Historical attractions abound in the area, starting with the North Dakota Heritage Center, which is located on the capitol grounds. The state’s largest museum provides plenty of interesting tidbits on the famous expedition, but the journey doesn’t stop there. Just a few miles down the road sits the reconstructed Fort Mandan, a replica of the quarters that sheltered Lewis and Clark in the winter of 1804 through 1805 that is complete with reproductions of the tools and equipment used on the voyage. When in the mood for discovery, city dwellers can meander down to Keelboat Park, which sits beneath the Grant Marsh Bridge.

As part of the Missouri Valley Legacy Center, this park provides historical activities and an up-close view of the impressive Thunderbird sculpture. Those who are anxious to get their sea (or river) legs can take a trip on the 150-passenger Lewis and Clark Riverboat at the Historic Port of Bismarck. Once you climb aboard, you’ll channel Lewis and Clark and float in a great steamer along the mighty Missouri. Located just outside of Mandan, Bismarck’s sister city, Ft. Abraham Lincoln State Park is the area’s shining historical jewel. If the name sounds familiar, it’s because the fort is the site that Lt. Col. George Armstrong Custer and the Seventh Cavalry rode out of on their ill-fated mission against the Sioux at Little Big Horn. Portions of the former military post have been rebuilt, including the Custer House. During the summer months, historical re-enactors lead daily tours of the Custer House and fort. Here you’ll also find the popular On-A-Slant Indian Village, where locals can step back in time and into the lives of the Mandan Indians, who occupied the site from about 1575-1781. You’ll also find restored blockhouses that were once used as lookout points.

In fact, if you peer out onto prairie from atop one these former defense points today, you can see for miles—all the way up to Bismarck, down the river and upon herds of buffalo, if you’re lucky. However, there is much more to Bismarck than its history. When it comes to the arts, you can always add something new to your social calendar. When you’re in the mood to take in a show, check out Dakota Stage Limited, a non-profit community theater, and the Shade Tree Players, an organization that provides opportunities for children ages 6 through 16 to develop and show off their talents on the stage. The Northern Plains Ballet also gives performances throughout the year.
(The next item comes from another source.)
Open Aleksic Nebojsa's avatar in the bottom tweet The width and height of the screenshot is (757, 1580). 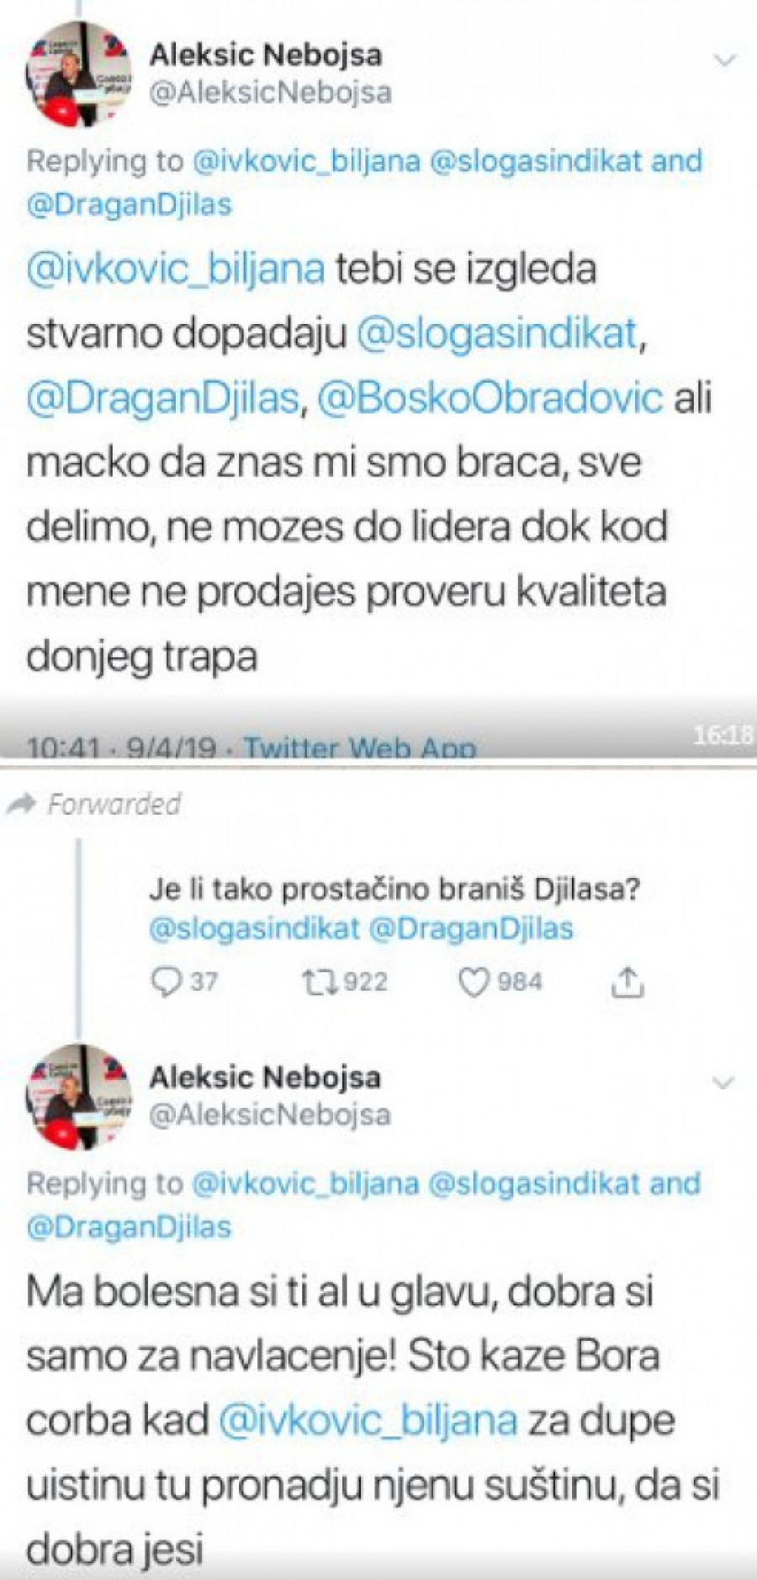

If it’s smoke, lights and booming sound on the big stage that you’re after, the Bismarck Civic Center draws plenty of performers, from Broadway shows and comedy tours to musical performances by big-name acts like Montgomery Gentry and REO Speedwagon. On any given week, you also can catch local favorites here, including the symphony orchestra and the Dakota Wizards, an NBA development team. If New Bohemia in North Dakota has its say, arts throughout the state will only continue to thrive. The organization is dedicated to developing and nurturing young North Dakota artists with the hope that they will stay—and make a good living—in the state.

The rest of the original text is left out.